Se potessero farlo i 60 ippopotami, figli e nipoti dei quattro che il boss colombiano Pablo Escobar fece arrivare appositamente dall’Africa nel 1984 per abbellire lo zoo personale che aveva allestito a Napoles – Napoli in italiano, così si chiamava la sua fazenda – oggi canterebbero “Ma che colpa abbiamo noi”. Soprattutto dopo la discutibile castrazione forzata cui sono stati sottoposti dalle autorità colombiane che, per sterilizzarli, hanno usato i fondi recuperati ai cartelli dei narcos. Una beffa del destino per il boss della droga che di sicuro si starà rivoltando nella tomba.Grazie all’export di cocaina negli Stati Uniti negli anni Ottanta, Pablo Escobar leader/fondatore del cartello di Medellín diventò il settimo uomo più ricco al mondo nelle classifiche di Forbes. Amava le donne ma aveva una vera e propria passione per gli ippopotami che, con giraffe ed elefanti, erano la principale attrazione del suo zoo. Oltre ad essere il più grande narcotrafficante dell’epoca, Escobar era molto legato alla sua comunità e, per questo, permetteva che ogni settimana intere scolaresche arrivassero da tutta la Colombia a Napoles – che dista 320 Km dalla capitale Bogotà – per ammirare quello che all’epoca era il più grande parco di animali esotici del paese. Una sorta di Gardaland colombiana insomma, all’interno del quale il boss aveva messo enormi statue raffiguranti dinosauri.
All’ingresso di questo mega-parco grande 22 Kmq, i bus con a bordo gli studenti colombiani passavano sotto un arco con sopra la replica del primo aereo monomotore usato da Escobar per trasportare coca negli States. Dopo la morte del boss avvenuta il 3 dicembre del 1993, le autorità confiscarono Napoles e regalarono la maggior parte degli animali esotici ad altre istituzioni legali. Tutti meno gli ippopotami che erano già troppi e, inoltre, all’epoca non sembravano rappresentare un problema.
Mai previsione fu più sbagliata perché complice il clima tropicale ed una quantità d’acqua e vegetazione ottima per la loro riproduzione, le tre femmine e l’unico maschio d’ippopotamo importati dal boss, si sono moltiplicati a ritmi di gran lunga superiori rispetto a quelli africani. Inoltre, da buoni erbivori, “gli ippopotami di Escobar” consumano ogni anno tonnellate di coltivazioni dei fazenderos locali che, logicamente, vedono in loro più un nemico da abbattere che un simpatico animale tropicale.

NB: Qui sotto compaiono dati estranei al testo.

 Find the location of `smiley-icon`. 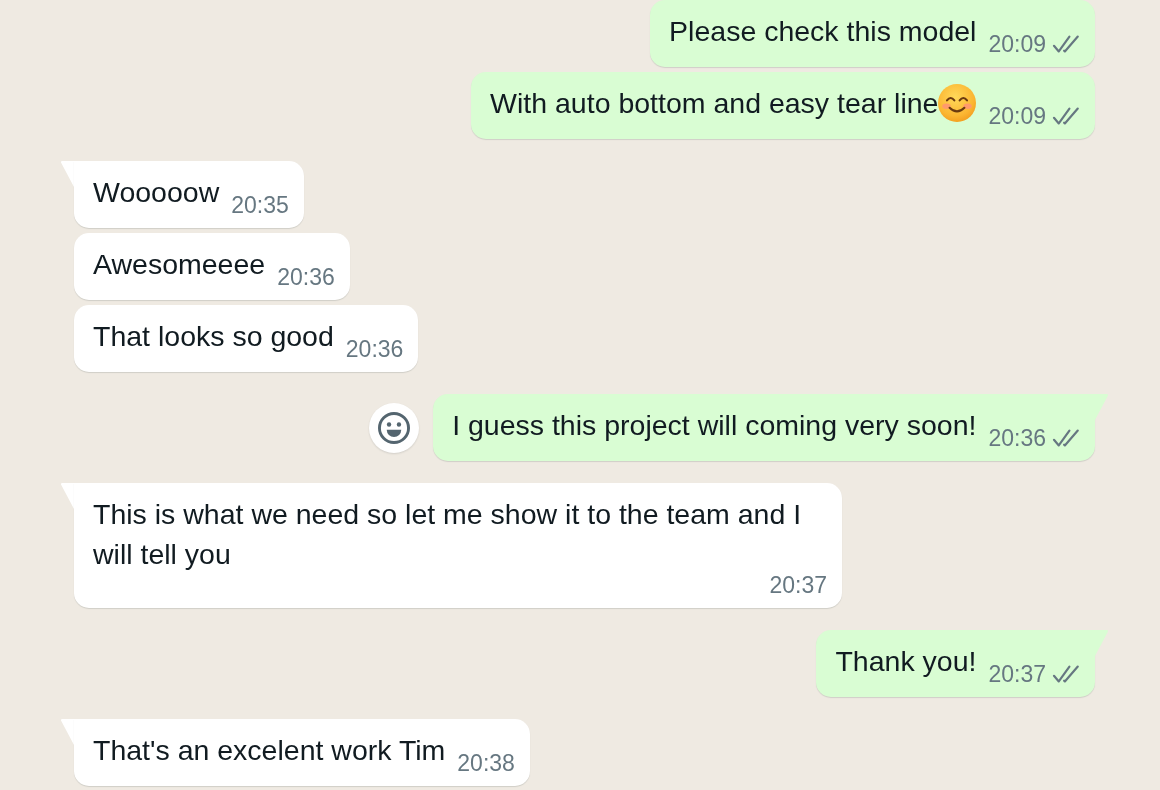

smiley-icon is located at coordinates (394, 428).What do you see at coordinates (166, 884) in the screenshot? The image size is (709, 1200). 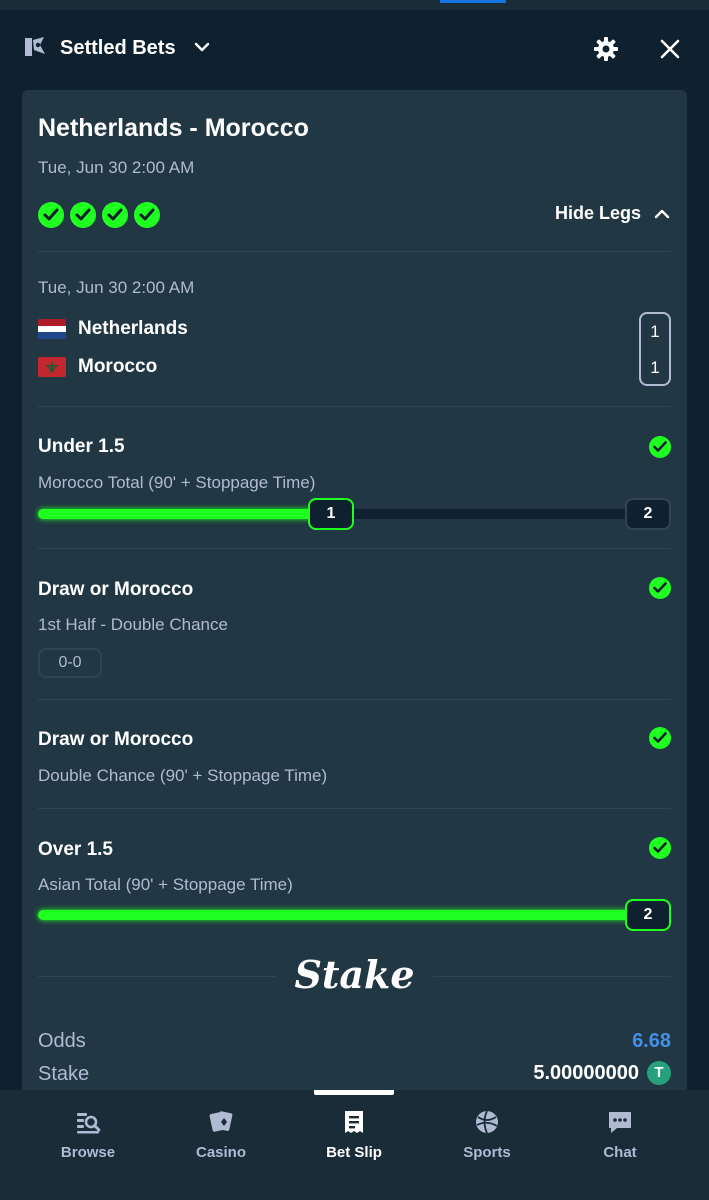 I see `leg-subtitle: Asian Total (90' + Stoppage Time)` at bounding box center [166, 884].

Che fare, dunque, con queste “placide bestiole”? Certo è che la castrazione è sempre meglio di essere ammazzati a suon di colpi di fucile o con un’iniezione letale, come accadde ad uno degli “ippopotami di Escobar” cinque anni fa, quando il problema della loro presenza sempre più massiccia nelle campagne attorno a Napoles venne alla luce, scatenando una lunga diatriba tra le autorità locali e gli animalisti di mezzo mondo.
Dalle quelle polemiche ne è uscito persino film, “Pablo’s hippos”, “gli ippopotami di Pablo”, del regista colombiano Antonio von Hildebrand che racconta, in modo paradossale, le traversie di quelli che all’epoca erano appena 30 “hippos”. Oggi che sono almeno il doppio e vagano nelle campagne colombiane alla ricerca di cibo – alcuni sono stati avvistati anche molto lontano da Napoles – il governo colombiano ha deciso di sguinzagliare uno stuolo di veterinari per procedere alla loro castrazione.
“È la decisione giusta” affermano sicuri da Bogotá mentre gli ippopotami si chiedono quale sia la loro colpa se un boss 30 anni fa ha deciso di metterli su un aereo e dall’Africa di farli arrivare in Colombia.